--- EXERCISE INSTRUCTIONS ---
Drop every image, then reproduce the data exactly as given.

*** STUDY MATERIAL Section Begins ***

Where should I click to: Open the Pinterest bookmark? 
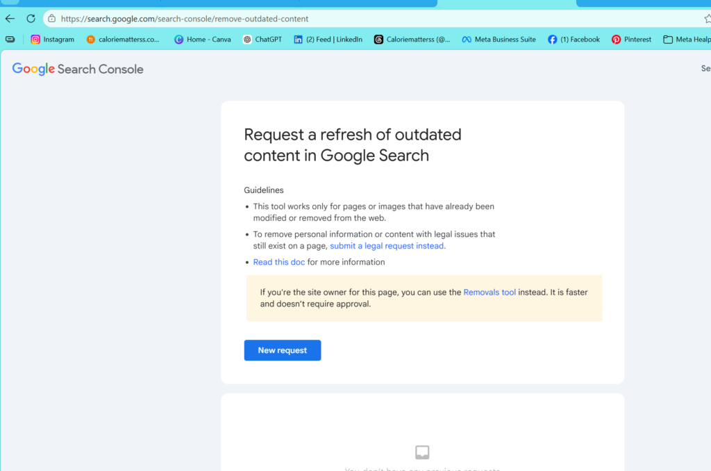631,40
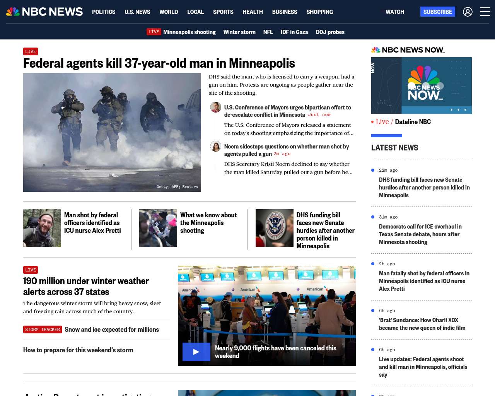Click the red LIVE badge in trending bar
This screenshot has height=396, width=495.
(x=154, y=32)
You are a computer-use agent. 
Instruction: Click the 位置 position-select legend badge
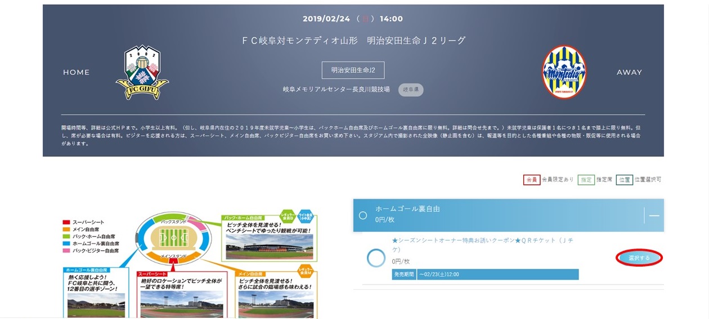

*** STUDY MATERIAL Section Ends ***

--- OUTPUT OF THE TASK ---
Where should I click to: Open the Pinterest bookmark? 
631,40
Click the red LIVE badge in trending bar
This screenshot has height=396, width=495.
(x=154, y=32)
You are a computer-use agent. 
Instruction: Click the 位置 position-select legend badge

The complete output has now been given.